Italy's highest court is due to rule on an appeal by the playboy billionaire tycoon against a tax fraud conviction in a case that first went to trial in 2006.
Berlusconi at his last appeal was given a sentence of a year in prison and a five-year ban from parliament, which has been suspended pending this final appeal.
Berlusconi's lawyer Niccolo Ghedini said the ruling could come later on Wednesday after the defence presents its final arguments to the panel of judges.
But chief judge Antonio Esposito said the panel could also begin its deliberations later on Wednesday, then adjourn and only deliver its conclusion on Thursday.
Another one of Berlusconi's lawyers, Fausto Coppi, said the three-time former prime minister was "not going to show up" for the sentencing.
"He has no reason to be here," Coppi said.
Shares in Berlusconi's Mediaset business empire meanwhile fell 1.61 percent on the Milan stock exchange and the Il Sole 24 Ore business daily said the situation was "potentially explosive" for Italy.
At the start of the hearings on Tuesday, prosecutor Antonio Mura accused Berlusconi of being the "mind behind the tax fraud mechanism" at Mediaset.
Mura asked for the prison term to be confirmed but said the ban from public office should be limited to a maximum of three years instead of five.
If the verdict is upheld, the Senate would still have to vote for the sentence to be implemented — a procedure that could take several months.
It would be Berlusconi's first definitive conviction in 20 years of legal woes and sex scandals in which he has always either been acquitted or seen charges expired under a statute of limitations.
In other cases, he is appealing against convictions for having sex with an underage prostitute, abusing his powers as prime minister and leaking a police wiretap to damage a political rival.
Berlusconi, 76, is highly unlikely in any case to face actual prison time because of lenient sentencing guidelines for elderly people in Italy.
He could, however, be put under house arrest at his villa near Milan or be sentenced to community service.
The ban from parliament would also not necessarily cast him out from the political arena and he could stay on as a figurehead leader of the centre-right.
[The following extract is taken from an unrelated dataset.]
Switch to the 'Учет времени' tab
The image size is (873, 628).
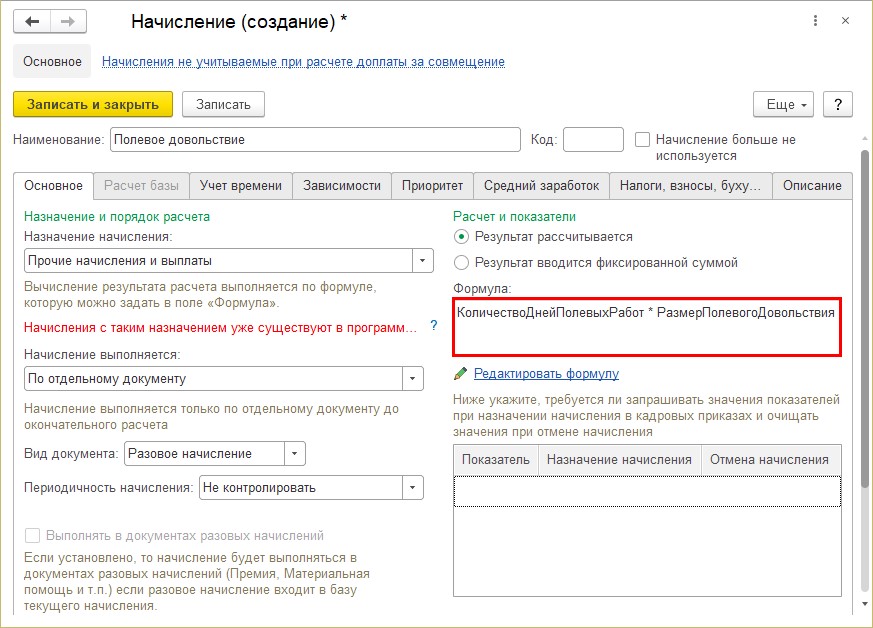[x=241, y=186]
Berlusconi could also be acquitted or the judges could decide to send the case back to the appeal courts, a decision which would probably mean the charges expiring before that trial ends.
Whatever the result of the trial, Italians are concerned about the effect it could have on a right-left coalition formed following a two-month deadlock after a general election in February.
Berlusconi has repeatedly said the ruling should have no impact on the government, a sentiment echoed by centre-left Prime Minister Enrico Letta.
But diehard Berlusconi fans are threatening a mass walkout from parliament – a move which could trigger fresh elections in the recession-hit country just as it was beginning to enjoy greater market confidence.
Berlusconi has been often written off in the past and many analysts had predicted his demise in 2011 when he was dramatically ousted from power in a blaze of sex scandals, party defections and financial panic.
But he staged an impressive comeback in this year's elections, with his coalition coming a close second to the centre-left with nearly a third of the vote.